You probably get it.
Through six weeks of the season, the Jaguars have been a wildly inconsistent team. If the offense is playing well, the defense is giving up 200 yards on the ground. Jason Myers kicks 58-yard game-winning field goals one week and then misses two of them two weeks later.
But one thing that has been consistent through every game (except the loss to the Patriots) is that we played to our competition for nearly the entire game. We don't set the tone. We let the opposing team lead and we follow, whether it's an offensive shootout with the Buccaneers, a defensive slugfest with the Colts, or a lukewarm everything against the Panthers.
And today was no different.
The first half was nearly an identical drive-for-drive match between the teams. After punts on the opening drives came touchdowns on the second drive, and then a field goal by the Texans. After that were punts by both teams and then a last-minute interception on a tipped pass in the red zone. At halftime, the Texans led 10-7, but to anyone who'd watched any Jaguars games this year knew a three-point gap was bigger than simply three points.

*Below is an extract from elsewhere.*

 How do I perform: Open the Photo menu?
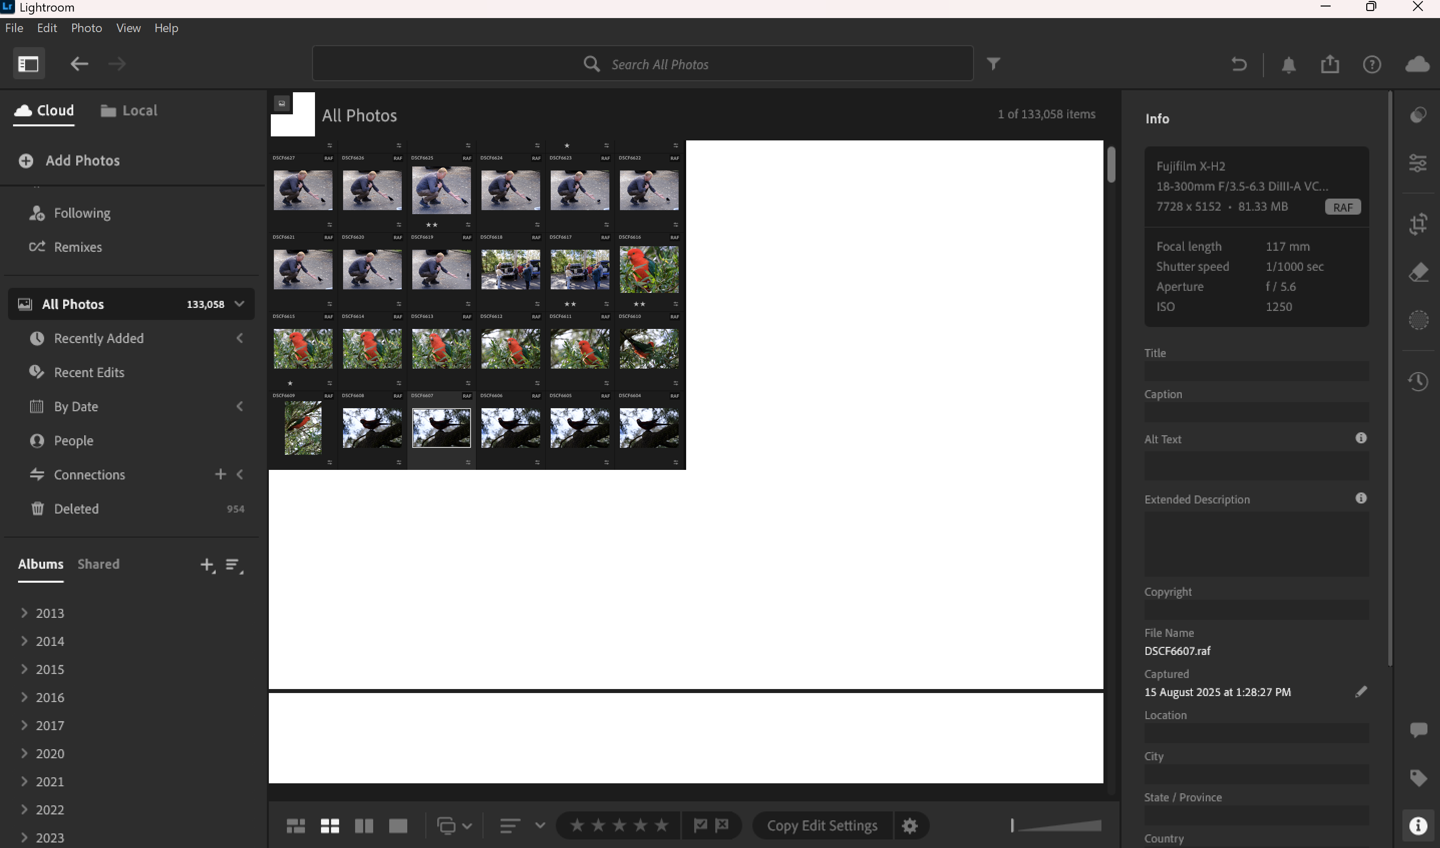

Punts were traded at the beginning of the second half until a turnover on downs by the Texans. Blake Bortles only needed four plays to get to a wide open Julius Thomas and the first lead of the game for the Jaguars.
That lead lasted only three minutes and 45 seconds.
Brian Hoyer, a guy who was deemed worse than Ryan Mallett, drove 81 yards and threw to DeAndre Hopkins on a busted coverage.
From there, things went downhill. Punt by the Jaguars, touchdown by the Texans. Then a pick-six interception by Bortles for a Texans touchdown. A garbage time touchdown almost made the final score look respectable, but then a last-minute interception finished it out.
The lack of a running game is a crippling thing for a coach who wants to be a possession team. Without Bortles' runs, the Jaguars had just 46 yards on 17 carries. But Yeldon was out all week. You couldn't put something together with Toby Gerhart and Denard Robinson?
One of Gus Bradley's most important responsibilities is to set the tone for the game. These players are reacting to what the other team is doing. That's not good. And while the roster isn't stellar, it's not so bad that it needs to just take what the other team gives it.